### Your goal
When you reach the line in the listing below that contains "How do I perform: Click", begin returning lines exactly as written, and stop after the line that contains "Task: Click the green bar on option A". Return no other lines.

### Data for processing

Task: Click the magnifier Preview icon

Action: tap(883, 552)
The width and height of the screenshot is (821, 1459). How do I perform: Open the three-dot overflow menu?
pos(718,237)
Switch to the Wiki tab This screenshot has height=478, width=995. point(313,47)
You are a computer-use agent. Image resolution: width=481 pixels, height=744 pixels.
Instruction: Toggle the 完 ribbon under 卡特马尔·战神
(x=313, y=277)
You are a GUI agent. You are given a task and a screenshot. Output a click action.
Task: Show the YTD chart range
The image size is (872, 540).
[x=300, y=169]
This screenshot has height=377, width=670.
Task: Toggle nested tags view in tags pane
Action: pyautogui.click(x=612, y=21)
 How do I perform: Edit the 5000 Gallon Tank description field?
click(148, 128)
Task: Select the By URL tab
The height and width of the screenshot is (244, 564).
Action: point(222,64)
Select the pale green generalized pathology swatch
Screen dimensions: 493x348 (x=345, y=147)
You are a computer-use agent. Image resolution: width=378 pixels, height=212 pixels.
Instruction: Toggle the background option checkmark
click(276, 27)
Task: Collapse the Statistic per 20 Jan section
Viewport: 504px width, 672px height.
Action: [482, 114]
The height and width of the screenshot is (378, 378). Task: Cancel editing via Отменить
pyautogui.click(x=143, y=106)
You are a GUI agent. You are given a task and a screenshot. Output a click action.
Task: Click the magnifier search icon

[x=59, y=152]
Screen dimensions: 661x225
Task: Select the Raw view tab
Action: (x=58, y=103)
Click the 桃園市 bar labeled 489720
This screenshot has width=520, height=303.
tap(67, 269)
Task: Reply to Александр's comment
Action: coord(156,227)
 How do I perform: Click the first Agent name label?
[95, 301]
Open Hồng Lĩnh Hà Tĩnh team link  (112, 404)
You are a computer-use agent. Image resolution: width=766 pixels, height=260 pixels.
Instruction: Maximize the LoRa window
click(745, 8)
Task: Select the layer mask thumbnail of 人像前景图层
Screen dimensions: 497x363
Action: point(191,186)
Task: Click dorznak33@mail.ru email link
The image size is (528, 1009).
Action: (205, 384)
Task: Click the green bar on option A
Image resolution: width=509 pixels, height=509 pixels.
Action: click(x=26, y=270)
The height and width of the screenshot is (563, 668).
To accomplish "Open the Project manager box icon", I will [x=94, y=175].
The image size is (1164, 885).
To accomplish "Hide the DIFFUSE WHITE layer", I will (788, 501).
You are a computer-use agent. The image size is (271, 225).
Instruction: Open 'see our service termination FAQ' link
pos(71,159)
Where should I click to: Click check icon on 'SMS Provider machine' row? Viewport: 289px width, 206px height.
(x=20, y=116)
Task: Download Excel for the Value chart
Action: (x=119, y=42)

### Task answer
 How do I perform: Click the first Agent name label?
[95, 301]
Open Hồng Lĩnh Hà Tĩnh team link  (112, 404)
You are a computer-use agent. Image resolution: width=766 pixels, height=260 pixels.
Instruction: Maximize the LoRa window
click(745, 8)
Task: Select the layer mask thumbnail of 人像前景图层
Screen dimensions: 497x363
Action: point(191,186)
Task: Click dorznak33@mail.ru email link
The image size is (528, 1009).
Action: (205, 384)
Task: Click the green bar on option A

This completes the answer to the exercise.